Clearbit: Keep Launching on ProductHunt 🔁
Clearbit released and promoted multiple free tools and browser extensions that provided standalone value. These tools doubled as gateways to Clearbit, provided instant gratification, and by solving use cases, they were perfect destinations for paid marketing traffic.
Some of Clearbit's launches on ProductHunt include:
Weekly Visitor Report: #5 Product of the Day
Clearbit's Company Logo API: #2 Product of the Day
Clearbit connect: #5 Product of the Week
ProductHunt's Weekly Visitor Report announcement on Twitter
Young, Wild, and Free
One of the most common pieces of advice that Paul Graham gives at YC is this: do things that don't scale.
“A good metaphor would be the cranks that car engines had before they got electric starters.
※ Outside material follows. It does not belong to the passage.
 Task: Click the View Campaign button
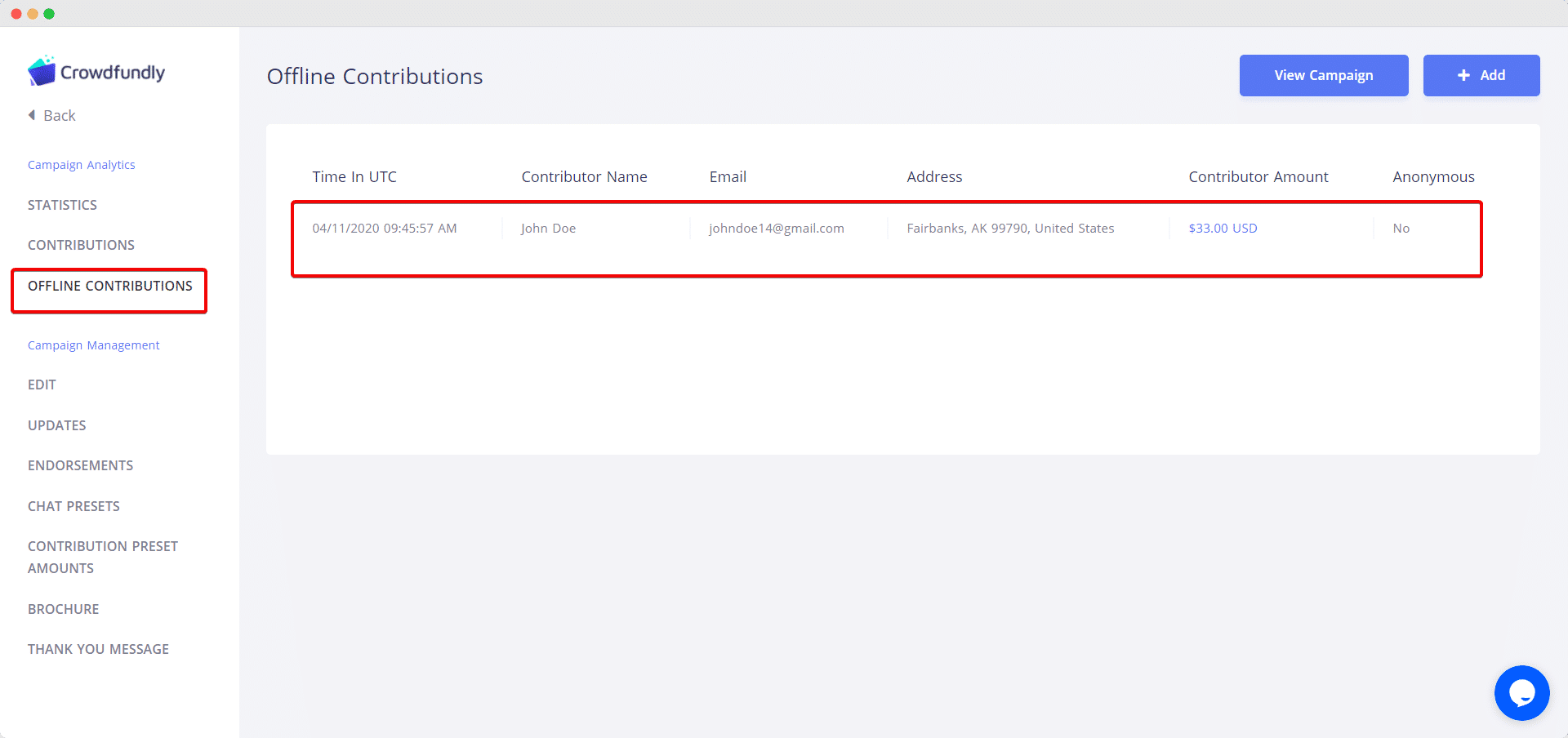(1324, 75)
Once the engine was going, it would keep going, but there was a separate and laborious process to get it going.” – Paul Graham, Y Combinator
For startups, there are unique advantages to being young, wild, and free. They can grow and delight early customers in ways bigger companies cannot. And while that may not amount to much in the short term, small wins begin to snowball and compound over time. The concept of compounding growth doesn't always register at the level of intuition, but tracking metrics such as "weekly growth rate" can serve as good reminders of why seemingly small and hard-fought wins can sometimes be highly valuable: another piece of advice founders often get at YC.
David Hsu and Retool will never have to do cold outbound marketing again. You won't find Atlassian smuggling beer into conferences these days. It doesn't matter who you are today, it's unlikely the Collison brothers will set up Stripe on your laptop. But back in their early days, as far as the Stripes, the Retools, and the Atlassians of the world were concerned, the only objective was to clear the forest floor, rise above the shrubbery, and grow shoots towards the sun.
Even the tallest sequoia and redwoods one day emerged from a scrap on the forest floor.